​The loss and degradation of biodiversity is one of the biggest environmental problems globally. We need to know our impacts and dependencies on biodiversity and ecosystem services to be able to assess related risks and opportunities.

Our impacts on biodiversity

Fortum’s impacts on biodiversity are primarily related to its hydropower production operations in Finland and Sweden. Hydropower construction and the related regulating of water alter the conditions in water systems and thus impact the diversity of the aquatic habitat and, in particular, the fish population. Emissions from fossil fuel-based energy production may decrease local biodiversity, especially in Russia.
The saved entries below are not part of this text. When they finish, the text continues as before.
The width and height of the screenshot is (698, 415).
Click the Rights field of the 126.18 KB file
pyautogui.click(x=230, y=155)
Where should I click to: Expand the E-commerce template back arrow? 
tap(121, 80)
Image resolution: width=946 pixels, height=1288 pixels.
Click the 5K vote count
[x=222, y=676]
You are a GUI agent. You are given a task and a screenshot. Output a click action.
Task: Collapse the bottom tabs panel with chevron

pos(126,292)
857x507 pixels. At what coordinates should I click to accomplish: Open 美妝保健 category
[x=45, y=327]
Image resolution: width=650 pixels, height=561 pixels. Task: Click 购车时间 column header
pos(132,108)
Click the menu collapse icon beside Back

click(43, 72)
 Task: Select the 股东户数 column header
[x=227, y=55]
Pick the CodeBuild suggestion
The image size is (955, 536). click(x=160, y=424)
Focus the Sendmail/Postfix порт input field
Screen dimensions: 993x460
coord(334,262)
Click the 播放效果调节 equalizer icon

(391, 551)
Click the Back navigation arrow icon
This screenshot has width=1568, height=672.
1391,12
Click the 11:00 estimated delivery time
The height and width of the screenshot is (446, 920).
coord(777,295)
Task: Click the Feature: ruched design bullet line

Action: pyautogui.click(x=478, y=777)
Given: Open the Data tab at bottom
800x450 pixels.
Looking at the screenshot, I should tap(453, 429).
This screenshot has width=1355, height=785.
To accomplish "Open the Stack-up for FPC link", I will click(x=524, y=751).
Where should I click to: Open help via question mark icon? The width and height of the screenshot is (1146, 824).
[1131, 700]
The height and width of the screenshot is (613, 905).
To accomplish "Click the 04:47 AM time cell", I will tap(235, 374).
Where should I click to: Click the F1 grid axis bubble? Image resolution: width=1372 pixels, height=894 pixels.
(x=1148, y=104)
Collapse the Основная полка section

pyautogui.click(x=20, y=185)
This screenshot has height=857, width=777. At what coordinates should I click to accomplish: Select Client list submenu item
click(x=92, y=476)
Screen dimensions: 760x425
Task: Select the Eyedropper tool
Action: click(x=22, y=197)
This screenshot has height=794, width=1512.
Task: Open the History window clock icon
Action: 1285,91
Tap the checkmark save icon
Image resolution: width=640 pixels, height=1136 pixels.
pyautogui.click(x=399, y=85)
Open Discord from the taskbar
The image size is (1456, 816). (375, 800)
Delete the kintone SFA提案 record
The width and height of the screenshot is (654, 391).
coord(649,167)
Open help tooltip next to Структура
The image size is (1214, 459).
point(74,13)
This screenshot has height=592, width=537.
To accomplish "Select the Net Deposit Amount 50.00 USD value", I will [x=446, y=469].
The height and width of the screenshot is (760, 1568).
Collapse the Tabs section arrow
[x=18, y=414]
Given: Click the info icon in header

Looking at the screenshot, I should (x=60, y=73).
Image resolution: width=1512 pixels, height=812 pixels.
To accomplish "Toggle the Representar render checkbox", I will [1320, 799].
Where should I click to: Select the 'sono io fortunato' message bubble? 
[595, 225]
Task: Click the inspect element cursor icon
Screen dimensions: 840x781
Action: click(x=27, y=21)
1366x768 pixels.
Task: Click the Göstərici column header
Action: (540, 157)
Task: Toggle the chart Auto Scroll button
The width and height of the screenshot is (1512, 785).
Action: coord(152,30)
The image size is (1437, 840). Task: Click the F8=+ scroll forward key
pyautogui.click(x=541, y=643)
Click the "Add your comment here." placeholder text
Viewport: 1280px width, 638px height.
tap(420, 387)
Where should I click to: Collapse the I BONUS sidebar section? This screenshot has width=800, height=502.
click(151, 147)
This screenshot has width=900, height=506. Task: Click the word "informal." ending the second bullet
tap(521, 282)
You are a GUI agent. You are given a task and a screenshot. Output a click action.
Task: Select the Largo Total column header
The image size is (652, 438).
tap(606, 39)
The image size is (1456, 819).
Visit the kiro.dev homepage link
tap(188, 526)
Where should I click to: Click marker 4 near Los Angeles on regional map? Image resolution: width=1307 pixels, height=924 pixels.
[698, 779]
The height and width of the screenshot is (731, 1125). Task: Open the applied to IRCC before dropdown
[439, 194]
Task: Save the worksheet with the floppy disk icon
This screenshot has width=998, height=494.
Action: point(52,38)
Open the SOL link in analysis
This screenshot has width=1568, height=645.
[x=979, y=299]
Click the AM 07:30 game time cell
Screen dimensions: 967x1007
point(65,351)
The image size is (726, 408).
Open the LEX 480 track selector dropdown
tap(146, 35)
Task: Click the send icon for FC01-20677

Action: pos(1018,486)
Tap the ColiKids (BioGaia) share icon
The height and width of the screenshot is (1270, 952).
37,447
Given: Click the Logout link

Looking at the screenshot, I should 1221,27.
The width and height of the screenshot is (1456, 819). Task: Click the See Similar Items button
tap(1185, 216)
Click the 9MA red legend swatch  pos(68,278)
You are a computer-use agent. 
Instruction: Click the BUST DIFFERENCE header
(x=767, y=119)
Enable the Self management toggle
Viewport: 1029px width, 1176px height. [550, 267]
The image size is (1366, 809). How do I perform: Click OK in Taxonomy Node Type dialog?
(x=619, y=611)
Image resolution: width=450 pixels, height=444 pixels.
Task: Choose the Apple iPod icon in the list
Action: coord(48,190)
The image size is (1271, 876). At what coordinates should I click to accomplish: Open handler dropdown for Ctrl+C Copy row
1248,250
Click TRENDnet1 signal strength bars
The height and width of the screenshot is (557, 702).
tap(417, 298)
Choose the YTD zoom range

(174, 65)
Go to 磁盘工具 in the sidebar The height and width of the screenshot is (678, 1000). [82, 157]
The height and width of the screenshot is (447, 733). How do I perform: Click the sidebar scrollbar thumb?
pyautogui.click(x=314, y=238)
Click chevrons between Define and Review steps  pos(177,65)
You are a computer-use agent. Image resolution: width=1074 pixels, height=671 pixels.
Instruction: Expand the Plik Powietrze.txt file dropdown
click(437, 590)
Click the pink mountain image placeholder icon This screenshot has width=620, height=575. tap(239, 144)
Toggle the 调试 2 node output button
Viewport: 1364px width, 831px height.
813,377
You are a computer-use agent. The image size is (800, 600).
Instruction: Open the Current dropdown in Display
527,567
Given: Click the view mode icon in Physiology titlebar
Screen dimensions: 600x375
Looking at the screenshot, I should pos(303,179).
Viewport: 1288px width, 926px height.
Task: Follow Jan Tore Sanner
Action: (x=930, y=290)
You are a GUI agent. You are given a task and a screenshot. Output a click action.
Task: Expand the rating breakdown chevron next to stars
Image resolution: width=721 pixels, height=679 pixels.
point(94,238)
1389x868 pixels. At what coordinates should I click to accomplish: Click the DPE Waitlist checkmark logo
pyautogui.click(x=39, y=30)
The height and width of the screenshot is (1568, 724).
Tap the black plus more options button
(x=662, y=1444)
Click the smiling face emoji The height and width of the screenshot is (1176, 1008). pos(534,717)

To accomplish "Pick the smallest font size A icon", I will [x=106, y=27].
In addition, our fuel procurement may have a negative impact in areas that are rich in biodiversity. However, our production of CO2-free energy replaces energy production based on fossil fuels and thus mitigates climate change, which is globally one of the greatest threats to biodiversity.

Fortum’s biodiversity engagement

Fortum’s Biodiversity guidelines set the principles for taking biodiversity into consideration and for managing the impacts of the company’s operations on biodiversity. Since 2014, we have participated in the activities of the Finnish Business & Society’s (FiBS) Corporations and Biodiversity programme.
Fortum has compiled its position statement and has defined actions for the sustainable use of bioenergy in electricity and heat production. The position statement and actions contribute to improved traceability of these biomass fuels and responsible management of fuel purchases. Fortum is a member of the Bettercoal initiative and uses the Bettercoal Code and tools in assessing the sustainability of the coal supply chain. Biodiversity aspects related to coal mining are covered in Bettercoal assessments.
We aim to minimise our negative impact on biodiversity. The impacts on biodiversity are assessed in projects. We offset and reduce the impacts of hydropower production on biodiversity by stocking and over-dam transferring fish and through voluntary environmental projects. In Sweden, we carry out biodiversity related projects with the financing from our eco-labelled (Bra Miljöval) electricity.

Our actions in 2015

Restoration of flood plain areas at Lake Kiantajärvi

The wide flood plain areas along the banks of Lake Kiantajärvi were restored in a cooperation project in 2013-2015. The total surface area of the flood plain area is ca. 2.1 km2, and the actions carried out in 2015 targeted about quarter of it. Canals and small ponds were dug into the flood plain to form diverse shelter areas and a fragmented shoreline.
The flood plain areas offer important resting and feeding areas for several migratory bird species, and as many as 105 species have been reported in bird surveys. By comparison, the average number of species in similar areas close by is usually between 50-70. According to the local environmental authority, the actions increased the vital habitat for migrating birds and improved the reproduction areas of spring-spawning fish.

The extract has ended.